Adding in breast compressions or massage while pumping can stimulate more milk removal from the breast, which will prompt more milk creation. Compressions were made popular by the work of Dr. Jack Newman and the International Breastfeeding Centre. With your hand in a C-shape, squeeze and hold the breast until milk is expressed, then release.
Incorporating breast massage can also stimulate milk production while pumping. The "Massage-Stroke-Shake" (M-S-S) technique as described by La Leche League is a commonly practiced one. Their method is as follows:
If you’d like to see exactly how to use your hands when pumping, this video is great: http://newborns.stanford.edu/Breastfeeding/MaxProduction.html
Every nursing mom should know how to hand express! It can be helpful when you need to relieve just a bit of pressure, and some moms even find hand expression is more efficient than using an electric pump. Mothers with children in the NICU may also benefit from hand expressing milk, to ensure their supply stays strong.
The basics of hand expression are fairly straightforward:
Stanford Medicine produced a video tutorial on hand expression which I found helpful. Our tried and true friend KellyMom.com :) put together a wonderful collection of articles and tips on hand expression that I like.
Your comfort isn’t just a bonus, it’s crucial to your body’s ability to let down and will have a big impact on your pumping output. Pumping should be comfortable!
An ill-fitting flange can restrict the amount of milk a mother is able to express. Your flange should fit like a glove! Many mothers find an increase in the amount of milk they’re able to produce when they adjust flange size. This video tutorial helpfully explains how a flange should fit. These flange-fit diagrams from Ameda are also helpful.
Many breast pump models have settings that allow you to adjust the suction, and it’s a good idea to experiment with the suction settings on your pump. Some (like many Medela models) have a ‘let down’ setting. You can try cycling back to the ‘let down’ setting a couple of times each session to produce additional let downs. If pumping is painful, try to adjust the suction to a lesser level. It may seem that stronger is better, but many moms find that turning down the suction will actually yield more milk and increase comfort.
You can also try rubbing a bit of nipple cream inside the flanges. This can help your nipples to glide more freely and, hence, be more comfortable.
Pumping can be a truly beautiful, wonderful way to bond with your baby from afar. But it can also be a lot of work!
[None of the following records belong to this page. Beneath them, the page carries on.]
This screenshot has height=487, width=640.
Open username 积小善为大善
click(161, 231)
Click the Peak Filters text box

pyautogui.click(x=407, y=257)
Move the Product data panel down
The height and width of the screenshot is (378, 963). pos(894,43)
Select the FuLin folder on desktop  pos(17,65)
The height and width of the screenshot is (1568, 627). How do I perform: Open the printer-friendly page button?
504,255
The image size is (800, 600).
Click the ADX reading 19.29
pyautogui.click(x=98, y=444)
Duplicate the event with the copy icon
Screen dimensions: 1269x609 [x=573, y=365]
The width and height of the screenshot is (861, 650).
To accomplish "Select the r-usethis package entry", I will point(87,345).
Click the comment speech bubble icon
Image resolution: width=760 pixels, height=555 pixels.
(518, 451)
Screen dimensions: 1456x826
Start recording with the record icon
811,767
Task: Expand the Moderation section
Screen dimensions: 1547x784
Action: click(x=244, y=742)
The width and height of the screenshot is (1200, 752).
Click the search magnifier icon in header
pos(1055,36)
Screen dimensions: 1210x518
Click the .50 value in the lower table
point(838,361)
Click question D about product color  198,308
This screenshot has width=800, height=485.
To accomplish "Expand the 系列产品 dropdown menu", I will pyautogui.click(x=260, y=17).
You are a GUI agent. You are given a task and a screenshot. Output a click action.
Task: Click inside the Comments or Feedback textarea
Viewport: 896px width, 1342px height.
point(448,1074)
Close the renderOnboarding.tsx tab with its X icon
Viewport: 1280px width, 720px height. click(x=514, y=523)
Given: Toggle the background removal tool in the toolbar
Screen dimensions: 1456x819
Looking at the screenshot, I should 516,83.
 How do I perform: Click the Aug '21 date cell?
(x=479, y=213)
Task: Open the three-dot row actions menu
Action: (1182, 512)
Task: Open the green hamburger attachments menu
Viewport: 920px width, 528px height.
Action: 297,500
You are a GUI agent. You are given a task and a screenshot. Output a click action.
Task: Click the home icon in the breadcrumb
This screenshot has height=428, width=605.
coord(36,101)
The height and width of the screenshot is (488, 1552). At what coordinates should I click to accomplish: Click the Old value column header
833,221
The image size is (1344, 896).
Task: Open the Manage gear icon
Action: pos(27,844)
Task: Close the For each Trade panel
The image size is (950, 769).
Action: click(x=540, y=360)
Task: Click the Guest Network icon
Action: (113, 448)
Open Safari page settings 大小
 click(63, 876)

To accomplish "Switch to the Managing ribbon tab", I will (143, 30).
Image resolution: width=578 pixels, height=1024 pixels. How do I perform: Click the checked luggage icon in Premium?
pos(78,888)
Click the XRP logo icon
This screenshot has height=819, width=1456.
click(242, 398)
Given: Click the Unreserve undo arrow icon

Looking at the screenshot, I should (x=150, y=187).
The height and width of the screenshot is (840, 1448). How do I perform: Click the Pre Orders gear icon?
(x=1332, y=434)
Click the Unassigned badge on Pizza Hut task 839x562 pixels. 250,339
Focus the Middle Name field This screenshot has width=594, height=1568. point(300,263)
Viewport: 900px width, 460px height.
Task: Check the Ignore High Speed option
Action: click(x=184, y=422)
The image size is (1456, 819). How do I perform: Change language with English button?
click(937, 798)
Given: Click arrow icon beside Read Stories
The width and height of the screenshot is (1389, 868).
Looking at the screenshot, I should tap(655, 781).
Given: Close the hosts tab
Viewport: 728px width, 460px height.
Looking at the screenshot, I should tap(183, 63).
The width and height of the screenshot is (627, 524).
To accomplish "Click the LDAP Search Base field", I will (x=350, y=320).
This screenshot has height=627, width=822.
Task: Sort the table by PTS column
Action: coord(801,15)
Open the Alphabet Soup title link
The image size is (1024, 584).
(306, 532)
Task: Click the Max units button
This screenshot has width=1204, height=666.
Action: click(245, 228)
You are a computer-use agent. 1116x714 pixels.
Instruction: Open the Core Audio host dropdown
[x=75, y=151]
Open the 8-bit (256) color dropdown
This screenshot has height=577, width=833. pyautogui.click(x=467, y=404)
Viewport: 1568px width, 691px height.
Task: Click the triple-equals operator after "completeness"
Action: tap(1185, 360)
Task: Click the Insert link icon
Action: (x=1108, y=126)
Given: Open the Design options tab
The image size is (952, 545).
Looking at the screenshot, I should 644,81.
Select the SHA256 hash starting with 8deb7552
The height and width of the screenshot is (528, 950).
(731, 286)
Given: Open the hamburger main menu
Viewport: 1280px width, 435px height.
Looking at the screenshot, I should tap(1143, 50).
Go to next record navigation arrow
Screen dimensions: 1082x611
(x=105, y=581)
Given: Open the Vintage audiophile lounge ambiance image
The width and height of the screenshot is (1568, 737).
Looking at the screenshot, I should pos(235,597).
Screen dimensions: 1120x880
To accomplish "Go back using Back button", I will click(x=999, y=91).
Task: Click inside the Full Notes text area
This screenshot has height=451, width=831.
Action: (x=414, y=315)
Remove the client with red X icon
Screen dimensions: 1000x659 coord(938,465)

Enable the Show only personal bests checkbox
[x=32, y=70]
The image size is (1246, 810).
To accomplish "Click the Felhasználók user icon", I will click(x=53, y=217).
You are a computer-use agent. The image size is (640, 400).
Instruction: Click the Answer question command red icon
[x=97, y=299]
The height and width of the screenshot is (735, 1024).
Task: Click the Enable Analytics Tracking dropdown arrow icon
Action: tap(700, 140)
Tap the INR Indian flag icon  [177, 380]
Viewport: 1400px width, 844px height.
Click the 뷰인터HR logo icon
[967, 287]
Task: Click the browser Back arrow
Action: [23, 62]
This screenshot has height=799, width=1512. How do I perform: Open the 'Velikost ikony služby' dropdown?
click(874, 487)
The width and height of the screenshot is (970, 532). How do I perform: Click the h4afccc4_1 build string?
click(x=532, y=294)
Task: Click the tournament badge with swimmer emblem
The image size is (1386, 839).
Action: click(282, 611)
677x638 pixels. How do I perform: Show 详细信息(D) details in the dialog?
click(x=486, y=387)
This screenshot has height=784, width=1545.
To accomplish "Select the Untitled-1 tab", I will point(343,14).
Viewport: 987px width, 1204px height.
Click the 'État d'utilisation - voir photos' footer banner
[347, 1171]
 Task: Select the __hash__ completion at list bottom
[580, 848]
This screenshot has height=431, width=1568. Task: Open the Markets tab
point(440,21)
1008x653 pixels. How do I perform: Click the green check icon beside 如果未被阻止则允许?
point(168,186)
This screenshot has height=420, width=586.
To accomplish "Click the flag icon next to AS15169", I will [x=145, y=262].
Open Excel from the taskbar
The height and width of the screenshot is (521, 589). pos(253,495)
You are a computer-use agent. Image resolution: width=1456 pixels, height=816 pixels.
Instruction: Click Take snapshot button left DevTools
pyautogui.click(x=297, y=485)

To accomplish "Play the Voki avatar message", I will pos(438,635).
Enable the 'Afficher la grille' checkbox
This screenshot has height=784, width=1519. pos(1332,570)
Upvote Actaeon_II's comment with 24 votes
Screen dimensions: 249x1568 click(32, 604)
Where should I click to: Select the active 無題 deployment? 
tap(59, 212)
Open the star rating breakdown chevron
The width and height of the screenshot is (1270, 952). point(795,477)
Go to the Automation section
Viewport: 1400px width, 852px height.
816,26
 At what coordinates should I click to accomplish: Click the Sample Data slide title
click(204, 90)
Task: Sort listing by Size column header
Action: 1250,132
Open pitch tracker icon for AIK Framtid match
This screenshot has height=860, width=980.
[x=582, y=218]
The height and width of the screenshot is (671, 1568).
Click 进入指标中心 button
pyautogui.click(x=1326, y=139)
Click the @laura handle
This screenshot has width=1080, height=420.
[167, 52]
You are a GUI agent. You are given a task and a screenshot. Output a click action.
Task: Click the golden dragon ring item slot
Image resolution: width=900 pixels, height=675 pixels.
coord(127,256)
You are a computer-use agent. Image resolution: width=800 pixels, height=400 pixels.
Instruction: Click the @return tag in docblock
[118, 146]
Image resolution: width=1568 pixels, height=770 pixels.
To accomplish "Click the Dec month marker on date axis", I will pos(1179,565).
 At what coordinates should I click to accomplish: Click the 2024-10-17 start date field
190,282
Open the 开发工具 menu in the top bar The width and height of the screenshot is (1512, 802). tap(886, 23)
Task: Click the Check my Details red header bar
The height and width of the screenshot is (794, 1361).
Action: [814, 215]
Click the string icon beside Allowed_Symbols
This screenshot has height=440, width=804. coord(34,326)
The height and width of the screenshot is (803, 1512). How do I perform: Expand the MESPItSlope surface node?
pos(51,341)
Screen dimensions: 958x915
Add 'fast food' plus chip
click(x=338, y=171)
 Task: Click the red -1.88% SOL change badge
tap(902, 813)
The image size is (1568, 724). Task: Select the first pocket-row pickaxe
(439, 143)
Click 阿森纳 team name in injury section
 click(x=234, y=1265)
A tired and stressed mama will have a harder time expressing milk and maintaining her supply than a rested, relaxed one. Take a break when you need to. Recognize the hard work you’re doing for your baby and appreciate yourself. Try to take some time each day just for you. Relax in a big bubble bath or take an extra long shower. Encourage yourself if things get tough or tiring. I found that it helped to save an encouraging image to my phone screensaver as a gentle reminder of my goals.
A ‘galactagogue’ is a food or drug which increases milk flow. They are particularly helpful for mothers who are experiencing low supply, or who want to maintain supply while pumping.
Talk to your doctor, midwife, or lactation consultant before attempting any of these treatments!